Je roule de jour sur des beats mélancoliques, un déluge blanc de pluie noie la route, opaque écran qui absorbe le monde entier au-delà de 50 mètres, dans les déchirures éphémères du rideau les camions naissent au pare-brise et meurent au rétroviseur, l'aiguille déraisonnable calée vers cent trente je traverse les gerbes d'eau sous la panique des essuie-glaces et je sens la guimbarde lentement dériver sur une chaussée pesante comme le fleuve
tous ici nous glissons en silence sur le matelas liquide, camionneurs, vrp et chasseurs de rêve, surfant la vague inarrêtable de l'ETA sans jamais poser le pied sur le frein dangereux
le temps file au pendule du GPS et la fatigue affale les corps au volant, molletonne les yeux, brouille les trajectoires, déploie sa lourdeur indifférente et morbide dans le sang - c'est la violente fatigue des longues routes, la tueuse discrète au palmarès inquantifiable, la compagne inaliénable de ceux qui roulent pour métier
(ce jour-là précisément, peux-tu imaginer ça, ce jour-là, au cours de trois accidents distincts tous compris dans un cercle de trente kilomètres de diamètre autour de la sortie de l'A9 où elle est morte, deux autres accidents ont tué six personnes et démoli trois, laissant seule épargnée sur le tarmac une gamine de cinq ans désormais orpheline - je cherche son visage dans ma mémoire un trait une forme un oeil mais plus rien ne vient maintenant)

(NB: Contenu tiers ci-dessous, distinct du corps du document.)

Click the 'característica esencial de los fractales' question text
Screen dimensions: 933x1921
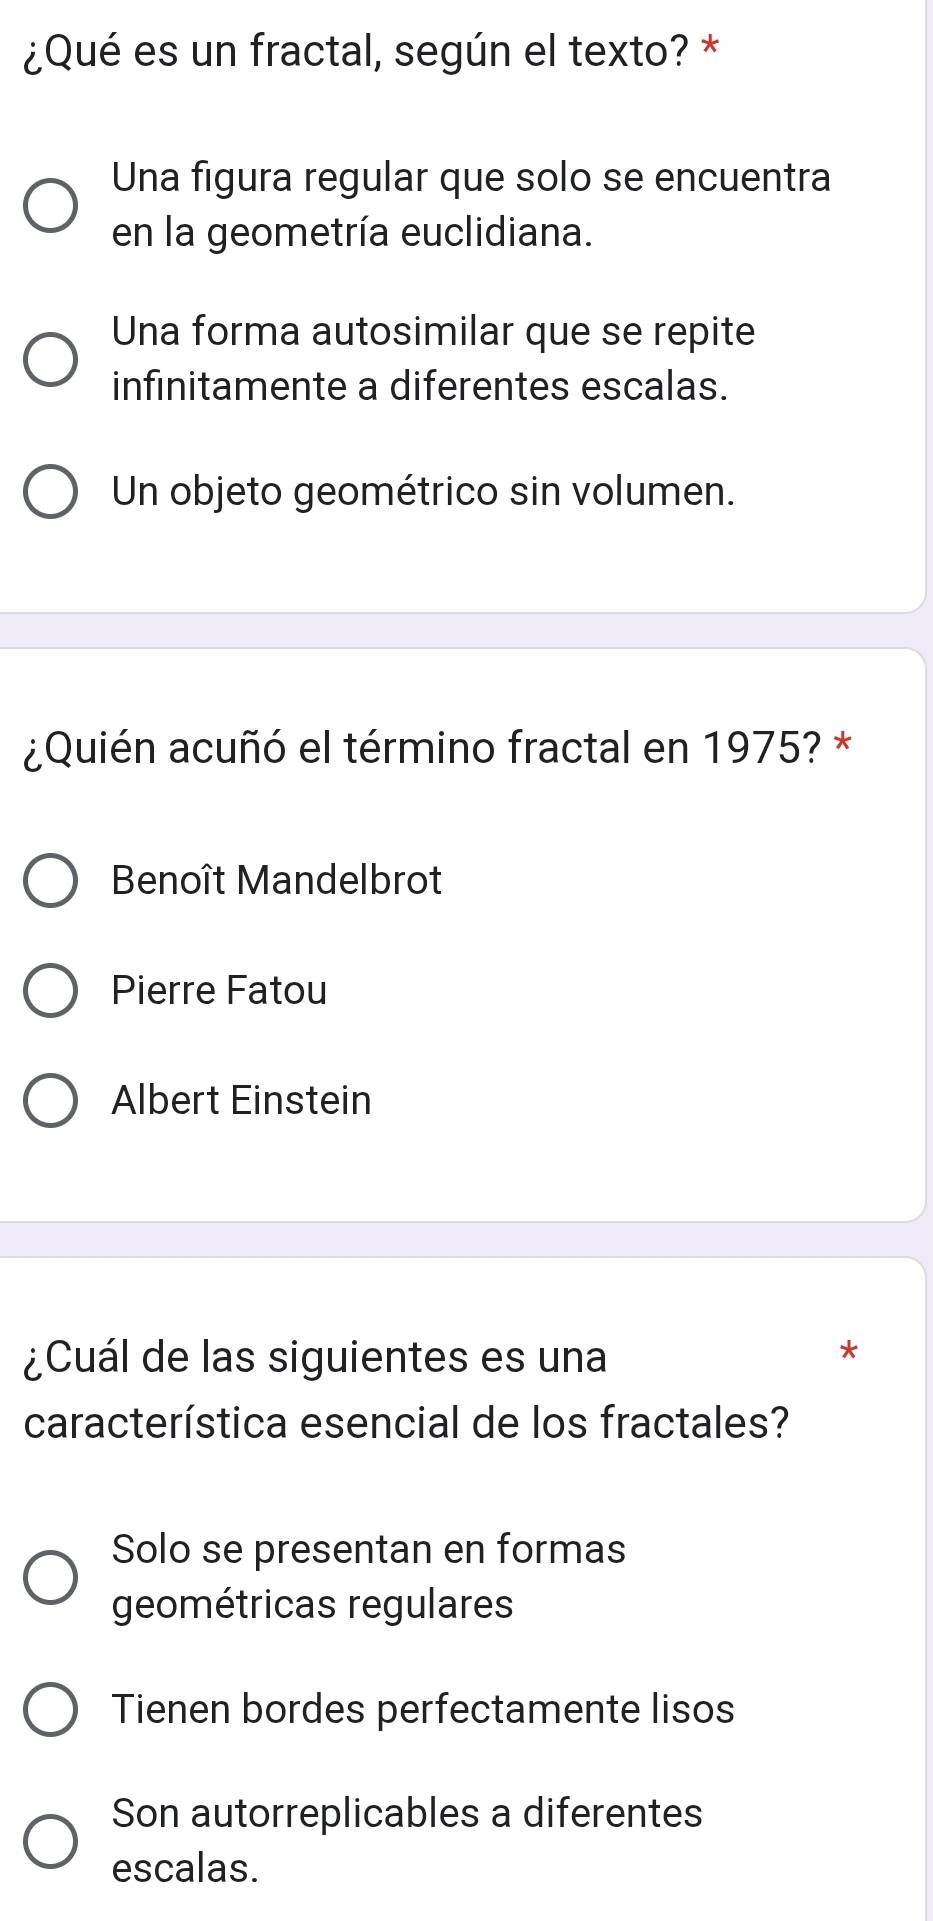(x=406, y=1422)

peut-être un jour j'irai en Camargue jeter un oeil dans mon souvenir d'enfance aux étendues bleu paille, peut-être j'irai vers l'est voir l'Adriatique chargée de mythes familiaux, peut-être je remonterai comme un Rimbaud de pacotille vers le vent tombé des grands monts de Norvège
(elle veut faire un enfant avec moi et peut-être dans sa façon farouche, froide et presque déplaisante d'aimer se cache pour de vrai la divine étincelle, la volatile buée, le quantum of solace qui nous réconcilie de tout (mais je ne peux pas lui dire que parfois je vomis ma vie de tiède et ma lâcheté, mon hypocrite soumission aux atavismes bourgeois et mon obscène besoin d'amour)

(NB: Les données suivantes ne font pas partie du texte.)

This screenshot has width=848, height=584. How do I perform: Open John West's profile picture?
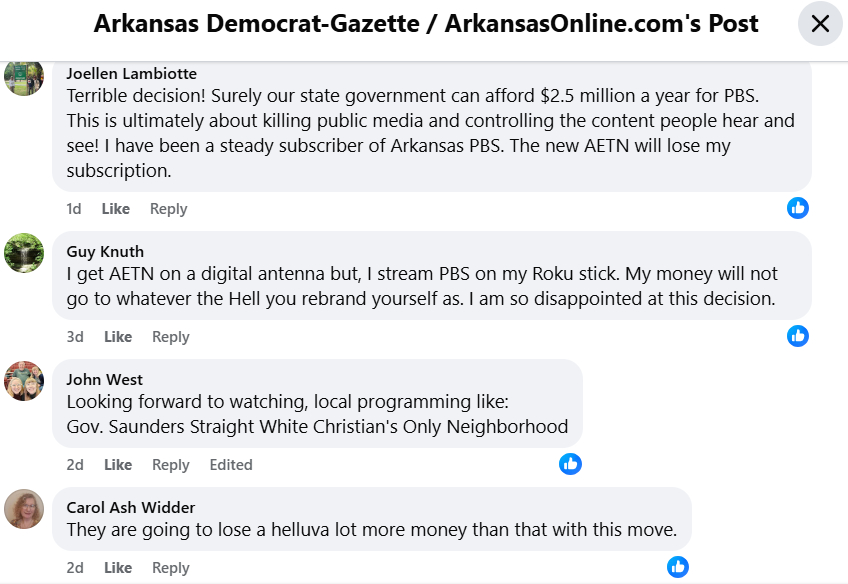(24, 380)
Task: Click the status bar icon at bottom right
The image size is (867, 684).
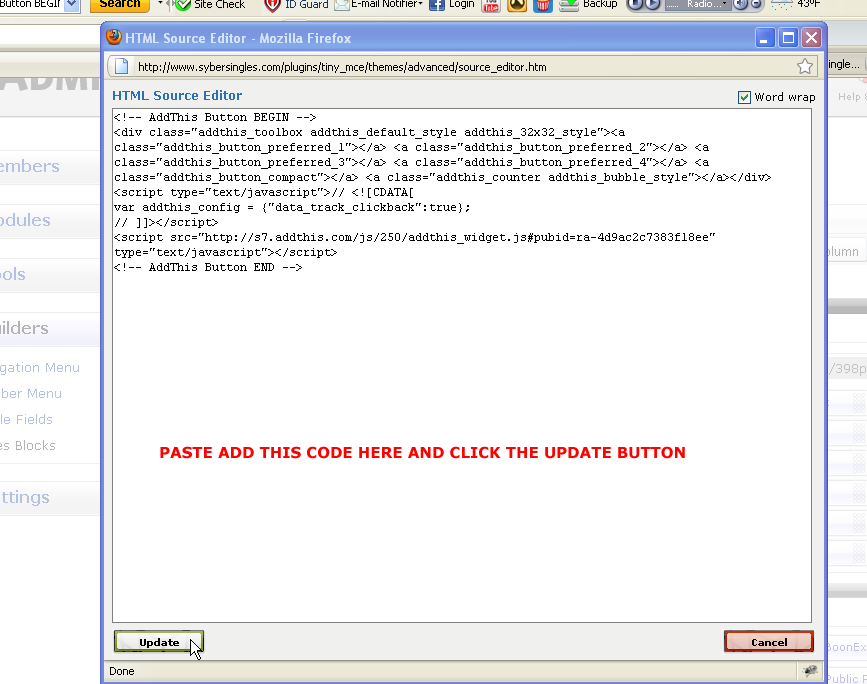Action: point(809,671)
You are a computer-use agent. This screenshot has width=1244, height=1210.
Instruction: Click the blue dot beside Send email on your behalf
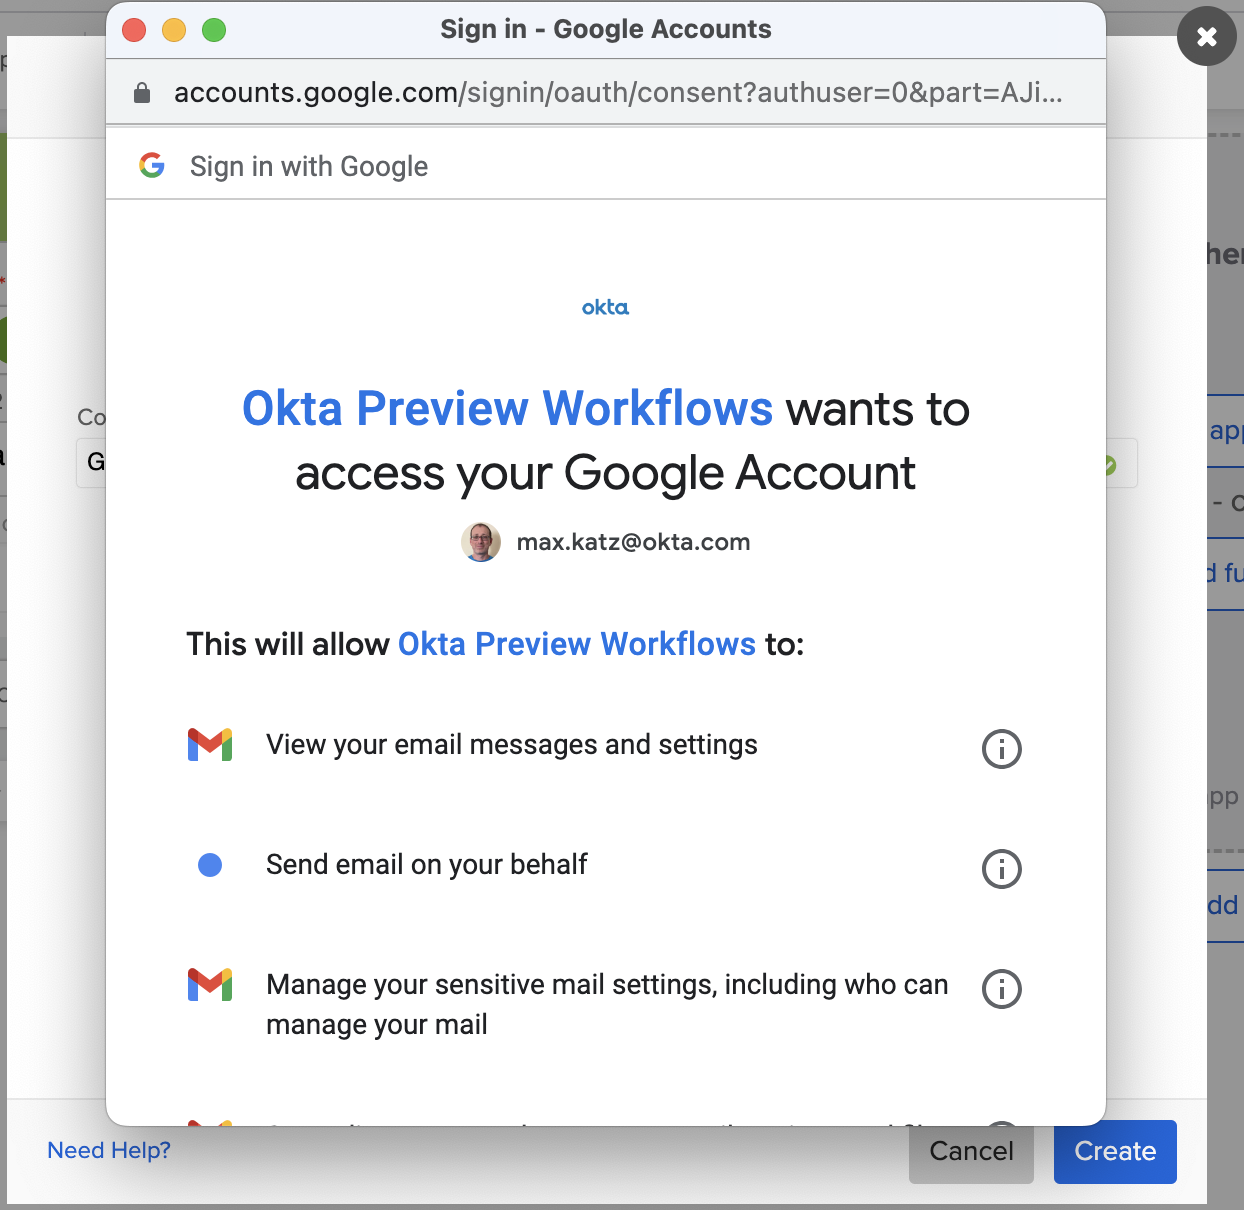210,865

tout cela est déjà fini, déjà enterré, le cortège au cimetière a laissé sa place à l'horaire suivant, et je me tiens toujours ici, pourtant
évoluant dans de vastes maisons de passage qui ne m'appartiennent pas, portant sur le dos cette vie trop étroite qui est seule à moi
- et je me demande si tu vois ce que je vois, si tu vois aussi combien ce bordel est la nature même de la vie, qu'à tout moment toute chose est possible, que les routes sont mouvantes et le livre de compte tenu par personne, que les nazis sont arrivés comme un virus repartis comme une peste, et qu'il n'y a aucune solution parce qu'il n'y a en vérité aucun problème, rien qu'une petite gare de province dans l'univers.
Un coup d'oeil au rétro, un coup d'oeil à la route, et je pense à ça : de toutes les choses sur lesquelles chaque jour je pose les yeux, combien se trouvent de l'autre côté d'une vitre ?
Et combien sont des reflets ? Des reflets fugitifs, en escale sur un miroir, comme des papillons sur le mur.